Com uma abordagem fundamentada em sua experiência prática e vivências no campo, Marcelo Lucena, médico do Ambulatório Trans de Florianópolis, abordou a exclusão e as barreiras enfrentadas por essa população, desde o medo da violência até a estigmatização no atendimento.

Ele mencionou a importância de reconhecer o contexto brasileiro, onde o acesso à saúde para pessoas trans ainda é limitado e desigual. “Estamos falando de um Brasil que lidera o ranking mundial de assassinatos de pessoas trans há 14 anos consecutivos, sendo que a maioria dessas vítimas são mulheres trans e travestis racializadas”, pontuou. O médico ressaltou como a cisnormatividade – a ideia de que corpos cisgênero são mais válidos – contribui para a exclusão dessa população de serviços básicos de saúde, perpetuando um ciclo de vulnerabilidades, como a expulsão escolar, a violência intrafamiliar e a falta de acesso ao mercado formal de trabalho.

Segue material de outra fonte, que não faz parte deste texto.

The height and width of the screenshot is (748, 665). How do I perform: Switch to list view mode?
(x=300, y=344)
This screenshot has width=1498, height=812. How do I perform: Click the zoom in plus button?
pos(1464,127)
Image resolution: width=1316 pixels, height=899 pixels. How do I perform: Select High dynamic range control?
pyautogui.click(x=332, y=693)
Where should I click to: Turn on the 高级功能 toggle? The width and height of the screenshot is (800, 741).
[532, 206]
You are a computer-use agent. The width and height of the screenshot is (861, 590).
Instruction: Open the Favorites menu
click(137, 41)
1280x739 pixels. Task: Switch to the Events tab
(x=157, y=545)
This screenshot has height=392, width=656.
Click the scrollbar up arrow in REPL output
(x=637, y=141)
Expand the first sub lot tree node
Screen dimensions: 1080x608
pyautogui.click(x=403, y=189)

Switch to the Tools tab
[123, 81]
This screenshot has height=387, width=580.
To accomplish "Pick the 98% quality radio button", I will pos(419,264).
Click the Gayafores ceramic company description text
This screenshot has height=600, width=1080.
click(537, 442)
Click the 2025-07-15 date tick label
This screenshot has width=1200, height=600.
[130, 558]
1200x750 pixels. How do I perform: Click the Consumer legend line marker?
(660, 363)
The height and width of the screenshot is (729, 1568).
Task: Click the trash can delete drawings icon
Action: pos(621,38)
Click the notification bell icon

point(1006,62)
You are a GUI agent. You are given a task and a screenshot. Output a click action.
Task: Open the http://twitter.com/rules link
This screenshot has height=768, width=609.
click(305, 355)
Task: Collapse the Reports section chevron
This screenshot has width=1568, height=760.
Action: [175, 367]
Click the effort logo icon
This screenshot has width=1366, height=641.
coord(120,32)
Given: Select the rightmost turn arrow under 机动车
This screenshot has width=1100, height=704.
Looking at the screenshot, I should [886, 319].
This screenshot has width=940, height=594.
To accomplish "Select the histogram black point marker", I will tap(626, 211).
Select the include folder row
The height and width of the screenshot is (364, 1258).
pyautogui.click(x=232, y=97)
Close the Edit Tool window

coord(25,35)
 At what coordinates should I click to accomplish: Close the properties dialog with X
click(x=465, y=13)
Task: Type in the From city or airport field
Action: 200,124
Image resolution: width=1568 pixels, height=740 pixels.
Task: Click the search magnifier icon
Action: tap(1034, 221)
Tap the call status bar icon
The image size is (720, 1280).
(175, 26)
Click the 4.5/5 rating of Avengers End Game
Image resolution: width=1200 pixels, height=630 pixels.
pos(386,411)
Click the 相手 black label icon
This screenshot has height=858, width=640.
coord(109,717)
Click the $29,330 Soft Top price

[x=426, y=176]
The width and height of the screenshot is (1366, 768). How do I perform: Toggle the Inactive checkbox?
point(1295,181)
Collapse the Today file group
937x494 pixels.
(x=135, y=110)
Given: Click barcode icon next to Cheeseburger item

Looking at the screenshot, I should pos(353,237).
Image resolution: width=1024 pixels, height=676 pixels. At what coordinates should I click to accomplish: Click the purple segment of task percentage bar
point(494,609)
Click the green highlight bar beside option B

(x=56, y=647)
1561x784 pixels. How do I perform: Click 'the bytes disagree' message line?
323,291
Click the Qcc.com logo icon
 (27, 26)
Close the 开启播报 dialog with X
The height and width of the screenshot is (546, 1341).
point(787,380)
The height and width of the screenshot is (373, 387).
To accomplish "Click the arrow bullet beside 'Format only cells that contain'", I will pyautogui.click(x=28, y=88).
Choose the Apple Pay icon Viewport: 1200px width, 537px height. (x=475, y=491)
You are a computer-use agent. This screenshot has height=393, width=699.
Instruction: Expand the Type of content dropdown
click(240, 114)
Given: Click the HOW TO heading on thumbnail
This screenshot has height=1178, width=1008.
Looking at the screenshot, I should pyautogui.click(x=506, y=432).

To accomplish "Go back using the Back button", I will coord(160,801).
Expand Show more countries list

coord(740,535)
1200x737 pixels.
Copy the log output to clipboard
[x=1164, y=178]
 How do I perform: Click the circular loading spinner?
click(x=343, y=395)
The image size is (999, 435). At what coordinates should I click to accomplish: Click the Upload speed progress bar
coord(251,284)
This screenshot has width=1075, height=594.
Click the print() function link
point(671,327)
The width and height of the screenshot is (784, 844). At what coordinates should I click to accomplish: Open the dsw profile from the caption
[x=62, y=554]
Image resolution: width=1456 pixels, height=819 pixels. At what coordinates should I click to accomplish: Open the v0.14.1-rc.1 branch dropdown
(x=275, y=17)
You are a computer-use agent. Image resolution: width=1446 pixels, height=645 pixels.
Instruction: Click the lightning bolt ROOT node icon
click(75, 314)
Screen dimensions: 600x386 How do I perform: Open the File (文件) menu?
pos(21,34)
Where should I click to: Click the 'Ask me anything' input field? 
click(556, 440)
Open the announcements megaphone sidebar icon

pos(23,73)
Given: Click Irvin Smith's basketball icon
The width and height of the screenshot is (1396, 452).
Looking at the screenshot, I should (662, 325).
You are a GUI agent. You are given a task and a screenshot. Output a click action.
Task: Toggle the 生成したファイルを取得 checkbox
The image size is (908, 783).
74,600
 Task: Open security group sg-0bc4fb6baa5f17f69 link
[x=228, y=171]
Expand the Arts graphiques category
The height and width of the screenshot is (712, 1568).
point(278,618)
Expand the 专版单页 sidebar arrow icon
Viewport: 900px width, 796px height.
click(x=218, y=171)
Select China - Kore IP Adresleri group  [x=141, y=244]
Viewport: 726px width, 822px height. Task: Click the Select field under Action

Lucena também apresentou dados alarmantes sobre a prevalência de HIV entre mulheres trans e travestis em situação de vulnerabilidade, como privadas de liberdade e imigrantes, que chega a cerca de 20%. “Esse número deveria chocar, mas infelizmente muitas vezes já é visto com uma certa normalização”, afirmou. Além disso, ele destacou a ausência de dados robustos sobre a prevalência do HIV entre homens trans e pessoas transmasculinas no Brasil, mencionando um estudo dos Estados Unidos que aponta uma prevalência de 3,2%.

Durante a apresentação, Lucena também compartilhou a trajetória do Ambulatório Trans de Florianópolis, que nasceu em 2015 de uma iniciativa comunitária e de movimentos sociais, e que só em 2021 passou a ser reconhecido institucionalmente. O serviço, que inicialmente funcionava de forma descentralizada, foi essencial para promover um atendimento integral à população trans, indo além das questões de modificação corporal e abordando também a saúde mental e a prevenção combinada do HIV.

Ele citou a parceria com o projeto “Hora é Agora”, iniciada em 2020, que permitiu a ampliação das estratégias de prevenção, incluindo a disponibilização de medicamentos para hormonização de forma gratuita. Essa mudança aumentou significativamente o número de pessoas atendidas, proporcionando um cuidado mais inclusivo e acessível.

Lucena encerrou sua fala enfatizando a importância de uma abordagem interseccional e descentralizada no atendimento à população trans. “Não podemos falar de prevenção de forma isolada. A população trans precisa ser vista como um todo, com suas individualidades, e não como um bloco homogêneo. Só assim conseguiremos ampliar o acesso à saúde e promover a equidade no cuidado”, concluiu.